> GOAL: Reproduce the following lines verbatim.

> MATERIAL FOR THE TASK:
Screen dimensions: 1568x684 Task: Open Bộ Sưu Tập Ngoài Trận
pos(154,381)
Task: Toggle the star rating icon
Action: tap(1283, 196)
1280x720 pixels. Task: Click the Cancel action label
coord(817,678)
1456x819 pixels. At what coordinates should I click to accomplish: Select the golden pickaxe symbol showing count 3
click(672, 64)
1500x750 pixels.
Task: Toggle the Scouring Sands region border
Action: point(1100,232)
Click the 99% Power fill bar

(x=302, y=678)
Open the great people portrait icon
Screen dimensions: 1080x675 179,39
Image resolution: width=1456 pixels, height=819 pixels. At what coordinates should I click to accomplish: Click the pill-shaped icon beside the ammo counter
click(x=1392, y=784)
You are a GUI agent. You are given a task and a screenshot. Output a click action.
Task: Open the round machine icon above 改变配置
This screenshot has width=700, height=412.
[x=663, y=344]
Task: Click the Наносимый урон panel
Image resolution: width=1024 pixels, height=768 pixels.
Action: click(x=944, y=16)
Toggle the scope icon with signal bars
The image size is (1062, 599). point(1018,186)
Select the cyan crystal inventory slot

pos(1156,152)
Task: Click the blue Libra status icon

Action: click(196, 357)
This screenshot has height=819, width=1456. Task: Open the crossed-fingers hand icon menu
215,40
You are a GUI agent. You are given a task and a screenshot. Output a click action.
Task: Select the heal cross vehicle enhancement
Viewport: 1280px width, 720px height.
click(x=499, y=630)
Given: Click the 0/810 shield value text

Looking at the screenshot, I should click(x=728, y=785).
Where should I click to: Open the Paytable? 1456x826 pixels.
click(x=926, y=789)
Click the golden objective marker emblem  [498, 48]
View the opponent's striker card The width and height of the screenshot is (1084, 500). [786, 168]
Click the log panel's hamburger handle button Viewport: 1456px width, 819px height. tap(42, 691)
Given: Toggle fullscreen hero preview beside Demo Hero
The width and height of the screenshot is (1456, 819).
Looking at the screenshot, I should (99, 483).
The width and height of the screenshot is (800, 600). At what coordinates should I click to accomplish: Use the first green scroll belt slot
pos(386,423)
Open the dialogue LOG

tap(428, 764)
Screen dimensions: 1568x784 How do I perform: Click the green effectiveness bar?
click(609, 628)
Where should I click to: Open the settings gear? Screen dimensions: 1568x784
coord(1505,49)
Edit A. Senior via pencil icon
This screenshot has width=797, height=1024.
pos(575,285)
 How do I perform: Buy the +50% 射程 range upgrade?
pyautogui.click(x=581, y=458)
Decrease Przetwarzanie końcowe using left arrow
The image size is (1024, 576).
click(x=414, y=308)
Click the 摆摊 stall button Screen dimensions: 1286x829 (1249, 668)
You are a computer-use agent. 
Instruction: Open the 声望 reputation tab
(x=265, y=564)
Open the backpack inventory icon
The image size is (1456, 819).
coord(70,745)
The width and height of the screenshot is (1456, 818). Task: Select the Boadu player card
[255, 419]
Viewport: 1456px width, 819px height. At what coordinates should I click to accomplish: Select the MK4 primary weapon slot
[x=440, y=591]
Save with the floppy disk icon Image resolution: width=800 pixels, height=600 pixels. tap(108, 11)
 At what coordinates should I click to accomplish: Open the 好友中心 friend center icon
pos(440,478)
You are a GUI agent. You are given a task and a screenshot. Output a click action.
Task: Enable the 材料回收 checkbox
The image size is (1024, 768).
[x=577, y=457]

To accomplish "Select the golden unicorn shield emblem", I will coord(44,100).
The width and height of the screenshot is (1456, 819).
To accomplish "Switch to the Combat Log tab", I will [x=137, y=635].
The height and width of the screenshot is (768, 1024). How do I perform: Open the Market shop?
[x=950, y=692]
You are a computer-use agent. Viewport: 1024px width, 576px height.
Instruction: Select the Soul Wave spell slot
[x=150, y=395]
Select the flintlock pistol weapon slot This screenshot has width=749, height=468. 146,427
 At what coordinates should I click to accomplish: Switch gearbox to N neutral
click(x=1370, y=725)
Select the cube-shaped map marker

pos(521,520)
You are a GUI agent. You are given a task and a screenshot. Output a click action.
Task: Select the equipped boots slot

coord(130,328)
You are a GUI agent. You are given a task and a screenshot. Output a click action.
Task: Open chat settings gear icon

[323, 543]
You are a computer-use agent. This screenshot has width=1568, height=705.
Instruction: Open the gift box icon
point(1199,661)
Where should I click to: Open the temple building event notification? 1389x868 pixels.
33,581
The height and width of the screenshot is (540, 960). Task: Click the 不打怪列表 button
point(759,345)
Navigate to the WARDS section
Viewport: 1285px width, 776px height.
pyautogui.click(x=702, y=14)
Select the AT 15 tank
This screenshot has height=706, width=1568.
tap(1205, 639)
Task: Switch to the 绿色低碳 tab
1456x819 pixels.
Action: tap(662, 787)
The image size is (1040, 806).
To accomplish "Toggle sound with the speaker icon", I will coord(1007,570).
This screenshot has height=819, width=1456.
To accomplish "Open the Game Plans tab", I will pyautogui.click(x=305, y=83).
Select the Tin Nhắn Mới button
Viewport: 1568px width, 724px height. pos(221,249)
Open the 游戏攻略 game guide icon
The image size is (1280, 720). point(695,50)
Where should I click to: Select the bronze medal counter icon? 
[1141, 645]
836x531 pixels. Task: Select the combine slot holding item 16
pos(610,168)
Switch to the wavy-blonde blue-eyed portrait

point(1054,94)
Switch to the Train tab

> RESPONSE TO THIS TASK:
Screen dimensions: 1568x684 Task: Open Bộ Sưu Tập Ngoài Trận
pos(154,381)
Task: Toggle the star rating icon
Action: tap(1283, 196)
1280x720 pixels. Task: Click the Cancel action label
coord(817,678)
1456x819 pixels. At what coordinates should I click to accomplish: Select the golden pickaxe symbol showing count 3
click(672, 64)
1500x750 pixels.
Task: Toggle the Scouring Sands region border
Action: point(1100,232)
Click the 99% Power fill bar

(x=302, y=678)
Open the great people portrait icon
Screen dimensions: 1080x675 179,39
Image resolution: width=1456 pixels, height=819 pixels. At what coordinates should I click to accomplish: Click the pill-shaped icon beside the ammo counter
click(x=1392, y=784)
You are a GUI agent. You are given a task and a screenshot. Output a click action.
Task: Open the round machine icon above 改变配置
This screenshot has width=700, height=412.
[x=663, y=344]
Task: Click the Наносимый урон panel
Image resolution: width=1024 pixels, height=768 pixels.
Action: click(x=944, y=16)
Toggle the scope icon with signal bars
The image size is (1062, 599). point(1018,186)
Select the cyan crystal inventory slot

pos(1156,152)
Task: Click the blue Libra status icon

Action: click(196, 357)
This screenshot has height=819, width=1456. Task: Open the crossed-fingers hand icon menu
215,40
You are a GUI agent. You are given a task and a screenshot. Output a click action.
Task: Select the heal cross vehicle enhancement
Viewport: 1280px width, 720px height.
click(x=499, y=630)
Given: Click the 0/810 shield value text

Looking at the screenshot, I should click(x=728, y=785).
Where should I click to: Open the Paytable? 1456x826 pixels.
click(x=926, y=789)
Click the golden objective marker emblem  [498, 48]
View the opponent's striker card The width and height of the screenshot is (1084, 500). [786, 168]
Click the log panel's hamburger handle button Viewport: 1456px width, 819px height. tap(42, 691)
Given: Toggle fullscreen hero preview beside Demo Hero
The width and height of the screenshot is (1456, 819).
Looking at the screenshot, I should (99, 483).
The width and height of the screenshot is (800, 600). At what coordinates should I click to accomplish: Use the first green scroll belt slot
pos(386,423)
Open the dialogue LOG

tap(428, 764)
Screen dimensions: 1568x784 How do I perform: Click the green effectiveness bar?
click(609, 628)
Where should I click to: Open the settings gear? Screen dimensions: 1568x784
coord(1505,49)
Edit A. Senior via pencil icon
This screenshot has width=797, height=1024.
pos(575,285)
 How do I perform: Buy the +50% 射程 range upgrade?
pyautogui.click(x=581, y=458)
Decrease Przetwarzanie końcowe using left arrow
The image size is (1024, 576).
click(x=414, y=308)
Click the 摆摊 stall button Screen dimensions: 1286x829 (1249, 668)
You are a computer-use agent. 
Instruction: Open the 声望 reputation tab
(x=265, y=564)
Open the backpack inventory icon
The image size is (1456, 819).
coord(70,745)
The width and height of the screenshot is (1456, 818). Task: Select the Boadu player card
[255, 419]
Viewport: 1456px width, 819px height. At what coordinates should I click to accomplish: Select the MK4 primary weapon slot
[x=440, y=591]
Save with the floppy disk icon Image resolution: width=800 pixels, height=600 pixels. tap(108, 11)
 At what coordinates should I click to accomplish: Open the 好友中心 friend center icon
pos(440,478)
You are a GUI agent. You are given a task and a screenshot. Output a click action.
Task: Enable the 材料回收 checkbox
The image size is (1024, 768).
[x=577, y=457]

To accomplish "Select the golden unicorn shield emblem", I will coord(44,100).
The width and height of the screenshot is (1456, 819).
To accomplish "Switch to the Combat Log tab", I will [x=137, y=635].
The height and width of the screenshot is (768, 1024). How do I perform: Open the Market shop?
[x=950, y=692]
You are a computer-use agent. Viewport: 1024px width, 576px height.
Instruction: Select the Soul Wave spell slot
[x=150, y=395]
Select the flintlock pistol weapon slot This screenshot has width=749, height=468. 146,427
 At what coordinates should I click to accomplish: Switch gearbox to N neutral
click(x=1370, y=725)
Select the cube-shaped map marker

pos(521,520)
You are a GUI agent. You are given a task and a screenshot. Output a click action.
Task: Select the equipped boots slot

coord(130,328)
You are a GUI agent. You are given a task and a screenshot. Output a click action.
Task: Open chat settings gear icon

[323, 543]
You are a computer-use agent. This screenshot has width=1568, height=705.
Instruction: Open the gift box icon
point(1199,661)
Where should I click to: Open the temple building event notification? 1389x868 pixels.
33,581
The height and width of the screenshot is (540, 960). Task: Click the 不打怪列表 button
point(759,345)
Navigate to the WARDS section
Viewport: 1285px width, 776px height.
pyautogui.click(x=702, y=14)
Select the AT 15 tank
This screenshot has height=706, width=1568.
tap(1205, 639)
Task: Switch to the 绿色低碳 tab
1456x819 pixels.
Action: tap(662, 787)
The image size is (1040, 806).
To accomplish "Toggle sound with the speaker icon", I will coord(1007,570).
This screenshot has height=819, width=1456.
To accomplish "Open the Game Plans tab", I will pyautogui.click(x=305, y=83).
Select the Tin Nhắn Mới button
Viewport: 1568px width, 724px height. pos(221,249)
Open the 游戏攻略 game guide icon
The image size is (1280, 720). point(695,50)
Where should I click to: Select the bronze medal counter icon? 
[1141, 645]
836x531 pixels. Task: Select the combine slot holding item 16
pos(610,168)
Switch to the wavy-blonde blue-eyed portrait

point(1054,94)
Switch to the Train tab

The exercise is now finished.